● **Text extract**

START

#RamadanSeries: 99-domed Mosque of Punchbowl
After working on a primary school for a Greek Orthodox community, Architect Angelo Candalepas received the commission in 2009 from the Australian Islamic Mission for the mosque in Punchbowl.
The project seeks to establish a new home for the Australian Islamic Mission and provide a complex of buildings to facilitate learning and religious worship for local community members that follow the Muslim faith. The development is to be constructed in two stages, with Stage 1 being the construction of the Mosque accommodating approximately 300 worshippers and Stage 2 being the construction of community buildings.
The buildings are arranged around a quadrangle partially open to one side, which provides an internal outlook and affords privacy to students and community members. This configuration creates two adjoining but separate courtyards, providing the separation of the primary daytime functions required by the client brief.
The first more public of the two courtyards, is accessed directly from the street and abuts the Mosque. This courtyard is used primarily as an orientation and congregation space for worshippers entering and exiting the Mosque. The second courtyard is larger and more private, accessed through, but physically separated from the first courtyard.

END

● **Data extract**
START

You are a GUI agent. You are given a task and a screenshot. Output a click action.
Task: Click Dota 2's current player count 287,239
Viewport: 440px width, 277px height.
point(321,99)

END

● **Task**
Copy the passage of the Punchbowl mosque text that begins at the words "The buildings are" and stops after "the first courtyard.", with "quadrangle" renamed "square". The lines play no part in this.

● **Output for this exercise**
The buildings are arranged around a square partially open to one side, which provides an internal outlook and affords privacy to students and community members. This configuration creates two adjoining but separate courtyards, providing the separation of the primary daytime functions required by the client brief.
The first more public of the two courtyards, is accessed directly from the street and abuts the Mosque. This courtyard is used primarily as an orientation and congregation space for worshippers entering and exiting the Mosque. The second courtyard is larger and more private, accessed through, but physically separated from the first courtyard.